EBITDA 113   103  386   327 
         
Add:         
Distributions from equity investments (b)        
  Northern Border 22   21  60   61 
  Great Lakes 10   1  49   28 
  Iroquois (c) 14   14  42   28 
  46   36  151   117 
Less:        
Equity earnings:        
  Northern Border (16) (16) (49) (50)
  Great Lakes (9) (2) (45) (24)
  Iroquois  (9) (9) (35) (13)
  (34) (27) (129) (87)
Less:        
Interest expense (a) (23) (23) (71) (60)
Income taxes -  -  (1) (1)
Distributions to non-controlling interest (d) (3) (2) (12) (10)
Distributions allocated to TransCanada as PNGTS’ former parent (e) -  -  -  (1)
Maintenance capital expenditures (f) (11) (9) (21) (26)
  (37) (34) (105) (98)
         
Total Distributable Cash Flow  88   78  303   259 
General Partner distributions declared (g) (1) (5) (3) (13)
Distributions allocable to Class B units (h) (4) (8) (4) (8)
Distributable Cash Flow  83   65  296   238 
 

(a)  Interest expense as presented includes net realized loss related to the interest rate swaps and amortization of realized loss on PNGTS’ derivative instruments.

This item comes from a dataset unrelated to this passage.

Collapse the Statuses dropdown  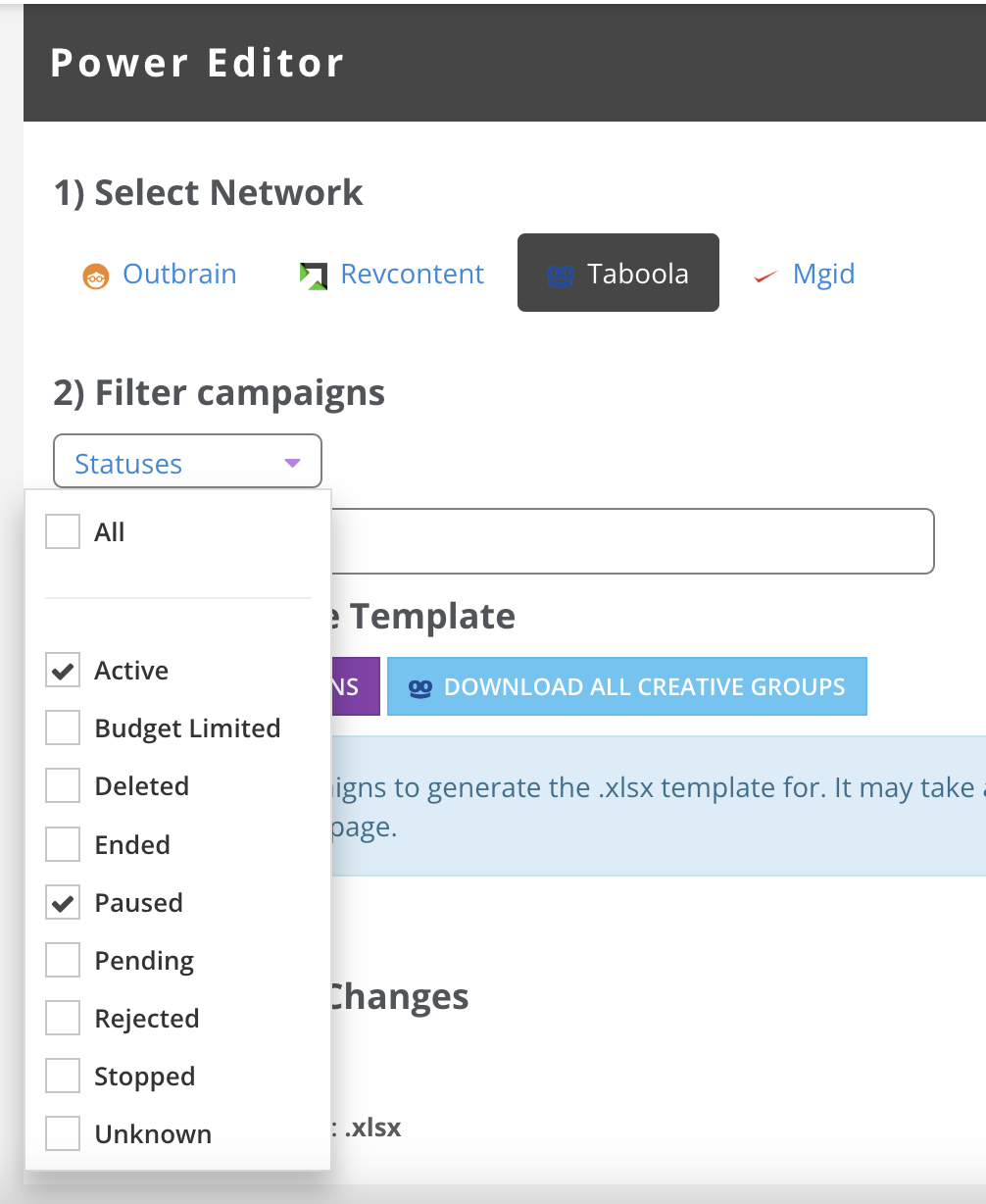[x=187, y=462]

(b)  Amounts are calculated in accordance with the cash distribution policies of each of our equity investments. Distributions from our equity investments represent our respective share of these entities’ quarterly distributable cash during the current reporting period.

(c)  This amount represents our proportional 49.34 percent share of the distribution declared by our equity investee Iroquois during the current reporting period and includes our 49.34 percent share of the Iroquois unrestricted cash distribution amounting to approximately $2.6 million and $7.8 million, respectively, for the three and nine months ended September 30, 2018 (2017-$2.6 million and $5.2 million).

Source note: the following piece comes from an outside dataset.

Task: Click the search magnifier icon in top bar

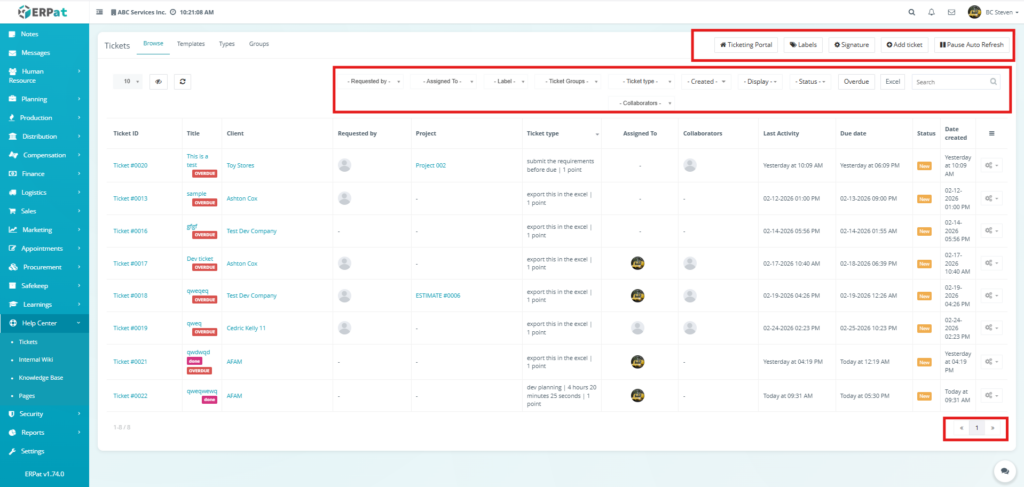Action: [x=911, y=12]
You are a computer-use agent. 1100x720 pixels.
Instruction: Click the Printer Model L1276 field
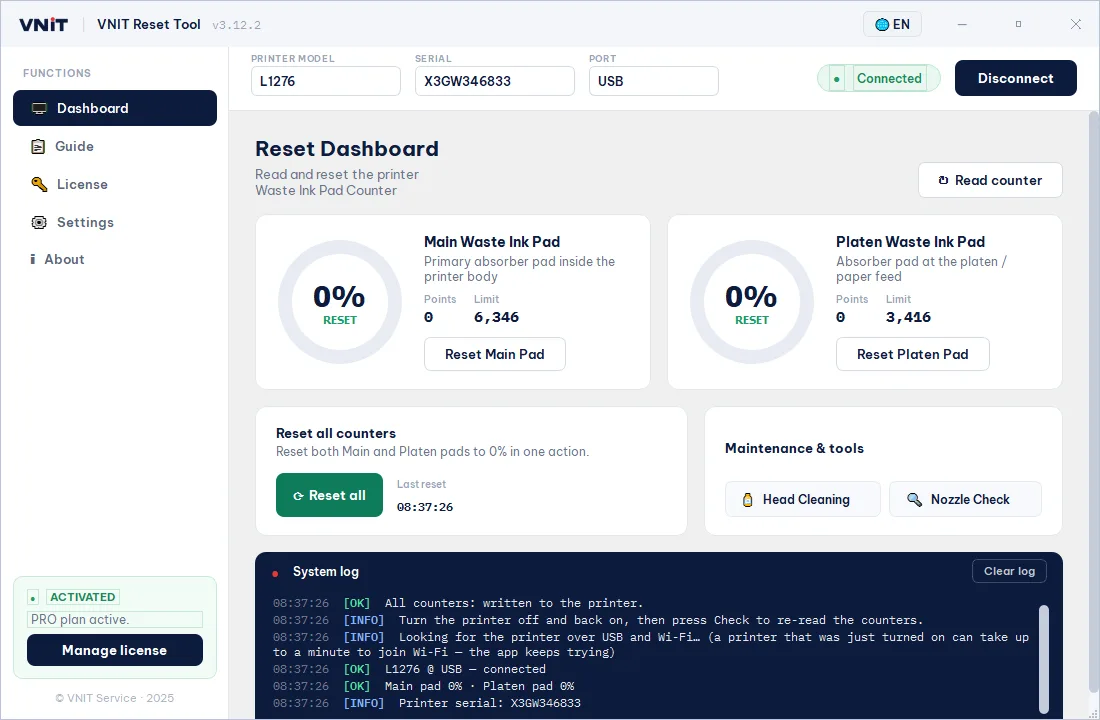(x=326, y=81)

(d)  Distributions to non-controlling interests represent the respective share of our consolidated entities’ distributable cash from earnings not owned by us during the periods presented.

(e)  Distributions to TransCanada as PNGTS’ former parent represent TransCanada’s respective share of PNGTS’ distributable cash from earnings not owned by us during the periods presented.

(f)  The Partnership’s maintenance capital expenditures include cash expenditures made to maintain, over the long term, the operating capacity, system integrity and reliability of our pipeline assets.  This amount represents the Partnership’s and its consolidated subsidiaries’ maintenance capital expenditures and does not include the Partnership’s share of maintenance capital expenditures for our equity investments. Such amounts are reflected in “Distributions from equity investments” as those amounts are withheld by those entities from their quarterly distributable cash.

(g)  Distributions declared to the General Partner for the three and nine months ended September 30, 2018 did not warrant or include any incentive distributions (2017 – $3 million and $9 million).

(h)  During the nine months ended September 30, 2018, 30 percent of GTN’s total distributions amounted to $31 million. After applying the $20 million annual threshold and an estimate of Class B Reduction for 2018, $4 million was allocated to the Class B units for both the three and nine months ended September 30, 2018. During the nine months ended September 30, 2017, 30 percent of GTN’s total distributions amounted to $28 million. After applying the $20 million annual threshold, $8 million was allocated to the Class B units for both the three and nine months ended September 30, 2017. The Class B reduction was not required during 2017.